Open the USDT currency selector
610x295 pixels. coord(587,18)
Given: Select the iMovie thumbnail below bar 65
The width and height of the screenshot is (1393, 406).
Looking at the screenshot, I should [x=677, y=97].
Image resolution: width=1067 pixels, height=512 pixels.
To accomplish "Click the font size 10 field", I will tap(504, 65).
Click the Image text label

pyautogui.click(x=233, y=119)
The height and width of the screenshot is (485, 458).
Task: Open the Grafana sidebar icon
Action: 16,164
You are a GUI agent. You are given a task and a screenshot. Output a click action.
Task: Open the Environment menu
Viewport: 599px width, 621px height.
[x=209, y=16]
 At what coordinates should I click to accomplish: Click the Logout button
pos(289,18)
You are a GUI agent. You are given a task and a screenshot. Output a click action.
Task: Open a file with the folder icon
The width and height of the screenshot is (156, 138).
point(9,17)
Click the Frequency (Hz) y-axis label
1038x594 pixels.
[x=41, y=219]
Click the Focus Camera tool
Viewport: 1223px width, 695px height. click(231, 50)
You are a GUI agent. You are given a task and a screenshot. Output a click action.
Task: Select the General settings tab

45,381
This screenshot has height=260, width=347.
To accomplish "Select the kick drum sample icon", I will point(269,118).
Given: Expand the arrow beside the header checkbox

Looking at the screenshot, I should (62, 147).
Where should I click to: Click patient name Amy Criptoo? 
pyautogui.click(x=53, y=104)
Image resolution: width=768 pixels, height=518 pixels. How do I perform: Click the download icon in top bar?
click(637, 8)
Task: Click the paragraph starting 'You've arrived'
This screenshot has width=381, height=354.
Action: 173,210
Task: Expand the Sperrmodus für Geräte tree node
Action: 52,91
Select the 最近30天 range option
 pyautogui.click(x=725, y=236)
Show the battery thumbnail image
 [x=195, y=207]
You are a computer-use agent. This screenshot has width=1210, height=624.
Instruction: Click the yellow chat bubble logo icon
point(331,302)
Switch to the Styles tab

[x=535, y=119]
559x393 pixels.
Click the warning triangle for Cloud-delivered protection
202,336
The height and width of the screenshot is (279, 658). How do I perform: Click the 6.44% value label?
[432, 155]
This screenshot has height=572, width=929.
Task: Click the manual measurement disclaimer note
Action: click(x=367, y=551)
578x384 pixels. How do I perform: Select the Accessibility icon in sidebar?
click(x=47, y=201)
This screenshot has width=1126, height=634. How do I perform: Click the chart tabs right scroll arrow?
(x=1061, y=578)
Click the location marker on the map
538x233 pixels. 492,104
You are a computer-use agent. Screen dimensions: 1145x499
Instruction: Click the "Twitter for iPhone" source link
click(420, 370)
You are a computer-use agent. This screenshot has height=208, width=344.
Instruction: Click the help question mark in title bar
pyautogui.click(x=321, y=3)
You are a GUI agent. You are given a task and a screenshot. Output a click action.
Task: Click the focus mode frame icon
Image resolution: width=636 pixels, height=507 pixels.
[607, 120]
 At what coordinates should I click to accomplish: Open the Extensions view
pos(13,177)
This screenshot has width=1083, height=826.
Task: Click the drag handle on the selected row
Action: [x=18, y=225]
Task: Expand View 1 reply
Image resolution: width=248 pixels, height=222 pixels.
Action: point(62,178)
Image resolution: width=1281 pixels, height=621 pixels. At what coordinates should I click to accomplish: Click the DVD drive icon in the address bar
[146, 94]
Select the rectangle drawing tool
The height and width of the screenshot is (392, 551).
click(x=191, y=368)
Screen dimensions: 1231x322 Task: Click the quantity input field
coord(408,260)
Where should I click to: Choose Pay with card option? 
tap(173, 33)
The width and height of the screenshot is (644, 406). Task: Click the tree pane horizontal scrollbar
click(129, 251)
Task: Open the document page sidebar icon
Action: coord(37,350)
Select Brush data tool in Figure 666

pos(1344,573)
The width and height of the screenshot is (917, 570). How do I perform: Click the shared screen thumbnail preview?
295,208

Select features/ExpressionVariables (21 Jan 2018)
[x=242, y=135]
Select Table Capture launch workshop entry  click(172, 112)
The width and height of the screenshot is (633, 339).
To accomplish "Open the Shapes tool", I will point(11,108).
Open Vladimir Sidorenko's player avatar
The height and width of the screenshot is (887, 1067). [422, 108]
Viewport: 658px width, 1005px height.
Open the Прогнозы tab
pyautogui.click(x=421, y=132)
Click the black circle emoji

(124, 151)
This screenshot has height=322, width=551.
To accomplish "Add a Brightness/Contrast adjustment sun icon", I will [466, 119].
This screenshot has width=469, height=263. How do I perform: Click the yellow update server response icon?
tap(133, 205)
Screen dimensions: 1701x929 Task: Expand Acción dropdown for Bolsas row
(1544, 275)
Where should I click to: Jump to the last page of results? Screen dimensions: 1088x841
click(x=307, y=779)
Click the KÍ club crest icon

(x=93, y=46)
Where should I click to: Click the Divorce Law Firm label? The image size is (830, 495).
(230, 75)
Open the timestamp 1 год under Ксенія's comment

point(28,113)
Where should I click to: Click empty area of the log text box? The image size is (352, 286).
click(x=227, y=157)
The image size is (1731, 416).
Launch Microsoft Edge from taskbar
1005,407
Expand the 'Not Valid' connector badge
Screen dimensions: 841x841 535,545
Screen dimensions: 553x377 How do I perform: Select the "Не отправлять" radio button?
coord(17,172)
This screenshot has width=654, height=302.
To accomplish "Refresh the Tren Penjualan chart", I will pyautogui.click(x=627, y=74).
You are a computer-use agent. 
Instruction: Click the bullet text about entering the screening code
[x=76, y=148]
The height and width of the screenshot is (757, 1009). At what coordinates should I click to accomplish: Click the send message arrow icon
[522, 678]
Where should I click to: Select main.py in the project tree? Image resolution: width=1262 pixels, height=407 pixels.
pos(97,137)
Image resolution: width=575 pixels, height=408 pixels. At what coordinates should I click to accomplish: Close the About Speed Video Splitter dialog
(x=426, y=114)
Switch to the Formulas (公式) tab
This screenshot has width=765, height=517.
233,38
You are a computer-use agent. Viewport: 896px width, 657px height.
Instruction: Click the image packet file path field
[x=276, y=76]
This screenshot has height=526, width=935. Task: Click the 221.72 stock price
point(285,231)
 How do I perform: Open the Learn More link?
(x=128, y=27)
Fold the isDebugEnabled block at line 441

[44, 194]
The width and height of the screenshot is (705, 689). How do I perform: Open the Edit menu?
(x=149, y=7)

- Instructions for the task: Your task is an exact transcription of every line above.

- Solution for this problem:
Open the USDT currency selector
610x295 pixels. coord(587,18)
Given: Select the iMovie thumbnail below bar 65
The width and height of the screenshot is (1393, 406).
Looking at the screenshot, I should [x=677, y=97].
Image resolution: width=1067 pixels, height=512 pixels.
To accomplish "Click the font size 10 field", I will tap(504, 65).
Click the Image text label

pyautogui.click(x=233, y=119)
The height and width of the screenshot is (485, 458).
Task: Open the Grafana sidebar icon
Action: 16,164
You are a GUI agent. You are given a task and a screenshot. Output a click action.
Task: Open the Environment menu
Viewport: 599px width, 621px height.
[x=209, y=16]
 At what coordinates should I click to accomplish: Click the Logout button
pos(289,18)
You are a GUI agent. You are given a task and a screenshot. Output a click action.
Task: Open a file with the folder icon
The width and height of the screenshot is (156, 138).
point(9,17)
Click the Frequency (Hz) y-axis label
1038x594 pixels.
[x=41, y=219]
Click the Focus Camera tool
Viewport: 1223px width, 695px height. click(231, 50)
You are a GUI agent. You are given a task and a screenshot. Output a click action.
Task: Select the General settings tab

45,381
This screenshot has height=260, width=347.
To accomplish "Select the kick drum sample icon", I will point(269,118).
Given: Expand the arrow beside the header checkbox

Looking at the screenshot, I should (62, 147).
Where should I click to: Click patient name Amy Criptoo? 
pyautogui.click(x=53, y=104)
Image resolution: width=768 pixels, height=518 pixels. How do I perform: Click the download icon in top bar?
click(637, 8)
Task: Click the paragraph starting 'You've arrived'
This screenshot has width=381, height=354.
Action: 173,210
Task: Expand the Sperrmodus für Geräte tree node
Action: 52,91
Select the 最近30天 range option
 pyautogui.click(x=725, y=236)
Show the battery thumbnail image
 [x=195, y=207]
You are a computer-use agent. This screenshot has width=1210, height=624.
Instruction: Click the yellow chat bubble logo icon
point(331,302)
Switch to the Styles tab

[x=535, y=119]
559x393 pixels.
Click the warning triangle for Cloud-delivered protection
202,336
The height and width of the screenshot is (279, 658). How do I perform: Click the 6.44% value label?
[432, 155]
This screenshot has height=572, width=929.
Task: Click the manual measurement disclaimer note
Action: click(x=367, y=551)
578x384 pixels. How do I perform: Select the Accessibility icon in sidebar?
click(x=47, y=201)
This screenshot has width=1126, height=634. How do I perform: Click the chart tabs right scroll arrow?
(x=1061, y=578)
Click the location marker on the map
538x233 pixels. 492,104
You are a computer-use agent. Screen dimensions: 1145x499
Instruction: Click the "Twitter for iPhone" source link
click(420, 370)
You are a computer-use agent. This screenshot has height=208, width=344.
Instruction: Click the help question mark in title bar
pyautogui.click(x=321, y=3)
You are a GUI agent. You are given a task and a screenshot. Output a click action.
Task: Click the focus mode frame icon
Image resolution: width=636 pixels, height=507 pixels.
[607, 120]
 At what coordinates should I click to accomplish: Open the Extensions view
pos(13,177)
This screenshot has width=1083, height=826.
Task: Click the drag handle on the selected row
Action: [x=18, y=225]
Task: Expand View 1 reply
Image resolution: width=248 pixels, height=222 pixels.
Action: point(62,178)
Image resolution: width=1281 pixels, height=621 pixels. At what coordinates should I click to accomplish: Click the DVD drive icon in the address bar
[146, 94]
Select the rectangle drawing tool
The height and width of the screenshot is (392, 551).
click(x=191, y=368)
Screen dimensions: 1231x322 Task: Click the quantity input field
coord(408,260)
Where should I click to: Choose Pay with card option? 
tap(173, 33)
The width and height of the screenshot is (644, 406). Task: Click the tree pane horizontal scrollbar
click(129, 251)
Task: Open the document page sidebar icon
Action: coord(37,350)
Select Brush data tool in Figure 666

pos(1344,573)
The width and height of the screenshot is (917, 570). How do I perform: Click the shared screen thumbnail preview?
295,208

Select features/ExpressionVariables (21 Jan 2018)
[x=242, y=135]
Select Table Capture launch workshop entry  click(172, 112)
The width and height of the screenshot is (633, 339).
To accomplish "Open the Shapes tool", I will point(11,108).
Open Vladimir Sidorenko's player avatar
The height and width of the screenshot is (887, 1067). [422, 108]
Viewport: 658px width, 1005px height.
Open the Прогнозы tab
pyautogui.click(x=421, y=132)
Click the black circle emoji

(124, 151)
This screenshot has height=322, width=551.
To accomplish "Add a Brightness/Contrast adjustment sun icon", I will [466, 119].
This screenshot has width=469, height=263. How do I perform: Click the yellow update server response icon?
tap(133, 205)
Screen dimensions: 1701x929 Task: Expand Acción dropdown for Bolsas row
(1544, 275)
Where should I click to: Jump to the last page of results? Screen dimensions: 1088x841
click(x=307, y=779)
Click the KÍ club crest icon

(x=93, y=46)
Where should I click to: Click the Divorce Law Firm label? The image size is (830, 495).
(230, 75)
Open the timestamp 1 год under Ксенія's comment

point(28,113)
Where should I click to: Click empty area of the log text box? The image size is (352, 286).
click(x=227, y=157)
The image size is (1731, 416).
Launch Microsoft Edge from taskbar
1005,407
Expand the 'Not Valid' connector badge
Screen dimensions: 841x841 535,545
Screen dimensions: 553x377 How do I perform: Select the "Не отправлять" radio button?
coord(17,172)
This screenshot has width=654, height=302.
To accomplish "Refresh the Tren Penjualan chart", I will pyautogui.click(x=627, y=74).
You are a computer-use agent. 
Instruction: Click the bullet text about entering the screening code
[x=76, y=148]
The height and width of the screenshot is (757, 1009). At what coordinates should I click to accomplish: Click the send message arrow icon
[522, 678]
Where should I click to: Select main.py in the project tree? Image resolution: width=1262 pixels, height=407 pixels.
pos(97,137)
Image resolution: width=575 pixels, height=408 pixels. At what coordinates should I click to accomplish: Close the About Speed Video Splitter dialog
(x=426, y=114)
Switch to the Formulas (公式) tab
This screenshot has width=765, height=517.
233,38
You are a computer-use agent. Viewport: 896px width, 657px height.
Instruction: Click the image packet file path field
[x=276, y=76]
This screenshot has height=526, width=935. Task: Click the 221.72 stock price
point(285,231)
 How do I perform: Open the Learn More link?
(x=128, y=27)
Fold the isDebugEnabled block at line 441

[44, 194]
The width and height of the screenshot is (705, 689). How do I perform: Open the Edit menu?
(x=149, y=7)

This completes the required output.